I blame my own generation.
When my graduating class arrived at Yale, you were required to wear a jacket-and-tie to dining hall meals. Yalies customarily consequently went around every day in sportcoats. Rebellious free spirits might remove their neckties, and fold them and put them in their pocket between meals.
Well. along came my own Yale class. It was very early in the semester that this troublemaker or that would show up for breakfast in pajamas sport coat & tie, which was soon inevitably followed by swimsuit jacket-and-tie, and finally nudity jacket-and-tie.
It really did not take very long before the Administration caved. After which… la Deluge.

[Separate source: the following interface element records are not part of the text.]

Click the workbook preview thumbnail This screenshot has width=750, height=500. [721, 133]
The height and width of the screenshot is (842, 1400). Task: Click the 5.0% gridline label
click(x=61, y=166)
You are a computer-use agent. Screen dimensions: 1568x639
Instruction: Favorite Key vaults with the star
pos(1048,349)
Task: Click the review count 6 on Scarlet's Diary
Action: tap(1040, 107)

There are geezers today, running around in t shirts and short pants, who still take pride in overturning the jacket-and-tie rule in Yale Dining Halls.
GoneWithTheWind
It is not surprising that Robin Givan believes Mark Zuckerberg or any man gives a shit about what he wears. Fashion is her business and she sees everything through that filter. While some men do in fact “care” that their tie is knotted perfectly or that their suit is tailored most do not and more than do not care, really don;t give a fig at all. When I worked I wore a suit to work. The day I retired I gave away all my suits, ties and dress shirts to Goodwill. Now it’s Jeans and a sweatshirt and I’m happy with that. Most men judge other men by what they do or do not do and not by their clothes or well knotted ties.
Most women do care how they look in a dress or other clothing, they care about fashion and their hair, etc. They care about how other women dress, mostly in a negative way, but they do notice. Then they struggle with; should they be judged by their looks or by other factors. I suspect that Ms Givan does indeed dress to express her mood or seriousness of the event but simply cannot comprehend that men, generally, do not.
Seattle Sam
While the coat and tie rule was a pain, predictably after it was removed we had to endure eating with people clad in ratty T-shirts that hadn’t been washed in weeks.
Yale will now proudly defend your right to wear any sort of non-conforming garment to dinner. They will just not allow you to say things that do not conform with liberal group think.